Resultaría imposible encerrar en pocas páginas —y el plan de nuestra obra no permite mayor expansión— la defensa completa del secesionismo religioso hecha por los autores protestantes. He aquí, sin embargo, las razones aducidas con más frecuencia en sus publicaciones.

Quedan todavía unos pocos que pretenden deshacerse de la objeción con un desdeñoso argumento ad absurdum. Es la táctica empleada, aquí como en otras cuestiones, por el valdese Gay en su Diccionario de Controversia «Si Roma, leemos en otro libro impreso también en Buenos Aires, aduce el argumento de que Dios está de su parte por ser ella la iglesia que ostenta la más fuerte unidad, diremos, por nuestra parte, que, en tal caso, el reino del diablo es el más fuertemente unido». El razonamiento tiene, como se ve, poco de caritativo (a nadie le gusta ser equiparado como un engendro del maligno; y tal vez todavía menos de escriturístico. Pero, además, ¿no es precisamente la desunión («regnum in se divisum». Luc. 11,17) una de las características asignadas por Jesús al reino de Satán?

Con alguna mayor frecuencia se alude —en forma de respuesta «ad hominem»— a «las disensiones y laceraciones internas» dentro del catolicismo. Se traen a plaza las «escandalosas discusiones teológicas entre franciscanos, dominicos y jesuítas». Se habla de las «rencillas y aun de la oposición abierta» existente entre el clero secular y el regular, entre religiosos de diversas familias o entre escuelas teológicas opuestas... para concluir que «es preferible la unidad protestante en cosas esenciales y la libertad en las secundarias», a una «uniformidad impuesta por la fuerza», incapaz de suprimir esos desgarramientos internos.

Entradas de datos guardadas
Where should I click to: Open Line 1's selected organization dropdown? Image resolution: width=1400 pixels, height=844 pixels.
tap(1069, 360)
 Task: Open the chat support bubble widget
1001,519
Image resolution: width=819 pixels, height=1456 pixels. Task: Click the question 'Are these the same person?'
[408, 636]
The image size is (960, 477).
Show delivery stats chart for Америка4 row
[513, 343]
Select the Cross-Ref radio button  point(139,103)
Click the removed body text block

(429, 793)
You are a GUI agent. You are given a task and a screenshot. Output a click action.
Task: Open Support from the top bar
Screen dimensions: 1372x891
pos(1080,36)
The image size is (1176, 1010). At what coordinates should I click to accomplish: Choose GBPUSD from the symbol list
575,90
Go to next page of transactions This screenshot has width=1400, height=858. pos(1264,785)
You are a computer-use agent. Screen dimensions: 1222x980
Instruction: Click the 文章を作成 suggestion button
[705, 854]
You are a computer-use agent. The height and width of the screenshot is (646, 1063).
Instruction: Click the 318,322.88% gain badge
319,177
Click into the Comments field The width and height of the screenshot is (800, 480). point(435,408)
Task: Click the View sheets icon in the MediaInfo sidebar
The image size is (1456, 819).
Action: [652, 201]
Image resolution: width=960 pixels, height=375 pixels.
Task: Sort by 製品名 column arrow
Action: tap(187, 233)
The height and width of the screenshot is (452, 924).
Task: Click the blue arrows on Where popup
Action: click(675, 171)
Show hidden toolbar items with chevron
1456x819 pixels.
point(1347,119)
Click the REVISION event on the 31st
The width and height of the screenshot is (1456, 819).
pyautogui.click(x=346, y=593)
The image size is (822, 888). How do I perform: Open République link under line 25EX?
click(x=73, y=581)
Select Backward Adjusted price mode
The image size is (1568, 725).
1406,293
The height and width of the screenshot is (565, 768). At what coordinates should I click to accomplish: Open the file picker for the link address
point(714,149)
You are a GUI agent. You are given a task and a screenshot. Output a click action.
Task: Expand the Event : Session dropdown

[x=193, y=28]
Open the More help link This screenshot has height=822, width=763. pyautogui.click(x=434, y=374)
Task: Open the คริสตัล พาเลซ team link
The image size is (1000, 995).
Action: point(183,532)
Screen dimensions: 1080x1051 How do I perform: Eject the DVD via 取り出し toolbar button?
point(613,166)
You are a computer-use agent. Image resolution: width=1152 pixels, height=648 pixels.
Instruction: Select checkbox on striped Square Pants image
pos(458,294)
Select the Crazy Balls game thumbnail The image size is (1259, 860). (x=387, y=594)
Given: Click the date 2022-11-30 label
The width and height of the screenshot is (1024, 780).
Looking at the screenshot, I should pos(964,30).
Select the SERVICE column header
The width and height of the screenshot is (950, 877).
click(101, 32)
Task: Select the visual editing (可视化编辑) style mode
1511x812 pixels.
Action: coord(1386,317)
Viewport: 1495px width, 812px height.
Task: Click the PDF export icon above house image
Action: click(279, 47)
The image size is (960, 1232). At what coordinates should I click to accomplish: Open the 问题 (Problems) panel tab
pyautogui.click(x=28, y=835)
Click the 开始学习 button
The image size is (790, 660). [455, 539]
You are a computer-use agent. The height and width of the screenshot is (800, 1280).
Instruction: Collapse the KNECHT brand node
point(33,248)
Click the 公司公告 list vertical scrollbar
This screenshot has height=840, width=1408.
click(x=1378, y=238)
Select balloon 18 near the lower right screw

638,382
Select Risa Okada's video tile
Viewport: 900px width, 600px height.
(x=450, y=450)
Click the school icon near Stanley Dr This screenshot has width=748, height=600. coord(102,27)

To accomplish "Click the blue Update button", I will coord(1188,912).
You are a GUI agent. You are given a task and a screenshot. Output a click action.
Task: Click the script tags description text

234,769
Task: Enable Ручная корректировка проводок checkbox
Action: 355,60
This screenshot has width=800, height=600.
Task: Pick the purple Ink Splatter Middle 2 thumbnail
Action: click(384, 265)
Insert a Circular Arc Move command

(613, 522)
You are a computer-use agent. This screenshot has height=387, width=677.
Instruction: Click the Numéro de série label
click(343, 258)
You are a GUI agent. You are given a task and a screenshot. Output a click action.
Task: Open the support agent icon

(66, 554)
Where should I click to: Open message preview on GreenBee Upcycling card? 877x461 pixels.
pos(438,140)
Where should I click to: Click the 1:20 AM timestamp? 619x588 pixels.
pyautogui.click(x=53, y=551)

■ EJERCICIOS PROPUESTOS ■
1. Responde según el texto sobre el secesionismo religioso:
(a) ¿Quién emplea la táctica del argumento ad absurdum y en qué obra?
(b) ¿Qué cita bíblica acompaña a «regnum in se divisum»?
(c) ¿Entre qué órdenes religiosas se mencionan las «escandalosas discusiones teológicas»?
2. Edita los registros desde la línea que contiene "Select balloon 18 near the lower right screw" hasta el final: cambia "GUI agent" por "interface agent" y deja todo lo demás igual.

■ RESPUESTAS POR EJERCICIO ■
1.
(a) El valdese Gay, en su Diccionario de Controversia.
(b) Luc. 11,17.
(c) Entre franciscanos, dominicos y jesuítas.

2.
Select balloon 18 near the lower right screw

638,382
Select Risa Okada's video tile
Viewport: 900px width, 600px height.
(x=450, y=450)
Click the school icon near Stanley Dr This screenshot has width=748, height=600. coord(102,27)

To accomplish "Click the blue Update button", I will coord(1188,912).
You are a interface agent. You are given a task and a screenshot. Output a click action.
Task: Click the script tags description text

234,769
Task: Enable Ручная корректировка проводок checkbox
Action: 355,60
This screenshot has width=800, height=600.
Task: Pick the purple Ink Splatter Middle 2 thumbnail
Action: click(384, 265)
Insert a Circular Arc Move command

(613, 522)
You are a computer-use agent. This screenshot has height=387, width=677.
Instruction: Click the Numéro de série label
click(343, 258)
You are a interface agent. You are given a task and a screenshot. Output a click action.
Task: Open the support agent icon

(66, 554)
Where should I click to: Open message preview on GreenBee Upcycling card? 877x461 pixels.
pos(438,140)
Where should I click to: Click the 1:20 AM timestamp? 619x588 pixels.
pyautogui.click(x=53, y=551)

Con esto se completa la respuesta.